Section 2: Great Central Railway Mile

This runs from Spinkhill Lane along the 1890s diversion constructed by the adjacent railway (once the Great Central Railway, now the Trans Pennine Trail) to Boiley Old Bridge. Spinkhill Lane Bridge will be replaced.

Section 3: Forging into Killamarsh

This runs from the end of Railway Mile to Walford Road. Gallas footbridge will be reinstated and Forge Bridge will be restored. Two new locks will be built east of the old Lancashire, Derbyshire & East Coast railway bridge to enable the canal to pass under Walford Road.

Section 4: Killamarsh

The Trust expects this to be the last section to be delivered. In the 1970s, houses were built on part of the original canal line, so the new route goes into Rother Valley down a wide area of grassland left following the rebuilding of the Bungalows housing estate. Three pairs of double locks will take the canal down to Quarry Lane before going under Sheffield Road in a box culvert.  

The canal will then go through Nethermoor Lake via a guillotine flood control gate which will be remotely controlled in conjunction with the Rother Valley flood defence system. 

To get back up to the original level, the Moorhouse Flight will have six staircase locks. However, an alternative would be to build a boat lift which would be a major tourist attraction with a visitor centre, boat rides and a café. A new Gannow Lane Bridge will take the A618 over the canal. 

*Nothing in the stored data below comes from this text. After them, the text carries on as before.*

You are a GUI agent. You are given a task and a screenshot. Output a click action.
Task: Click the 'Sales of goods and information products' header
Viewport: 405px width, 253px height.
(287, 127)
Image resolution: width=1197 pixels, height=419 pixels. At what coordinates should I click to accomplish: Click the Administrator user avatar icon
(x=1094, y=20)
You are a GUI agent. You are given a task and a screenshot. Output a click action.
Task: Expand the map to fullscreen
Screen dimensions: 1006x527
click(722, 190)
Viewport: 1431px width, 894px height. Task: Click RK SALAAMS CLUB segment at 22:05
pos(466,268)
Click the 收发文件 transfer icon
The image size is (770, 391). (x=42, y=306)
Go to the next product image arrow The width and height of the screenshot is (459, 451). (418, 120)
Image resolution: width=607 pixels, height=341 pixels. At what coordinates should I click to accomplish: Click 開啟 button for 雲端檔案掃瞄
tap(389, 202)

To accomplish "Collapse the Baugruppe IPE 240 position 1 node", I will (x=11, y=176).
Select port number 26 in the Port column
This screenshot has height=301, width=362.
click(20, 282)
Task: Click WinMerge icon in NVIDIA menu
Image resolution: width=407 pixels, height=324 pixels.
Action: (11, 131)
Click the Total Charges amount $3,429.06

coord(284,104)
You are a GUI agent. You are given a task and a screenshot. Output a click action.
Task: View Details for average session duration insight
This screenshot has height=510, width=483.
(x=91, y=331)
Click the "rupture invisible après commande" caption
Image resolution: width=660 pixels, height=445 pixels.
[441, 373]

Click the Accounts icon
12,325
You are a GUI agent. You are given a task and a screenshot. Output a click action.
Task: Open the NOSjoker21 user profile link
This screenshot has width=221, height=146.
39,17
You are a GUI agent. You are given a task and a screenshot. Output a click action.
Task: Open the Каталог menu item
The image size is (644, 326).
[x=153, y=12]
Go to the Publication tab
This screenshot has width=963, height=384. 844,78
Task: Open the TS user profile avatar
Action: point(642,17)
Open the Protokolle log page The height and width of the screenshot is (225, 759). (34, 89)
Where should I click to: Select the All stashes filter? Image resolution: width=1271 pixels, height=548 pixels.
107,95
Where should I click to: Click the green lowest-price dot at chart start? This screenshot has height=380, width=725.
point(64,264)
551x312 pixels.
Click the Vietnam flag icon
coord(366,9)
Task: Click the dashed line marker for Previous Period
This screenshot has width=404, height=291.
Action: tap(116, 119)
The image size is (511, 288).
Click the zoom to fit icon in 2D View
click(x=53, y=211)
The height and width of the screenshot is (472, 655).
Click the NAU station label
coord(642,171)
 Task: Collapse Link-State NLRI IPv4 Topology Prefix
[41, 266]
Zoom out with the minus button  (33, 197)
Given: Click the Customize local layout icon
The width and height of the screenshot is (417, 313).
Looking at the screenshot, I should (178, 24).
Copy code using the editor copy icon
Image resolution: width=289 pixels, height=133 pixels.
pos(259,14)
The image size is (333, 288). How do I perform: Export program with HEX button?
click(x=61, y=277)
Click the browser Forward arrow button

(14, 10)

Section 5: The Cradle of the Canal

The Norwood Flight of 13 locks lifts the canal 76 ft in just under three-quarters-of-a-mile and is a wonder of the early canal age. They are arranged in three three-rise and one four-rise staircases. These are separated by three ponds and side-ponds which regulate flow and provide water storage. 

Section 6: Up or Under

This section runs from the western portal of the Norwood Tunnel to the western edge of Kiveton Country Park, passing under the M1. There are two plans – either to lock up to the motorway and use an existing culvert or to build a new tunnel of about 630m, avoiding the need for locks.

Section 7: The Tunnel Reborn

This section runs from the western limits of the Kiveton Country Park to the existing canal at the eastern portal of Norwood Tunnel. The route within the Kiveton Colliery site already exists. Kiveton Waters ponds are currently used for fishing but will become a marina once the canal is restored. The final section will use the existing eastern section of the Norwood Tunnel extended to get under Hard Lane. After that it is literally downhill all the way to the River Trent.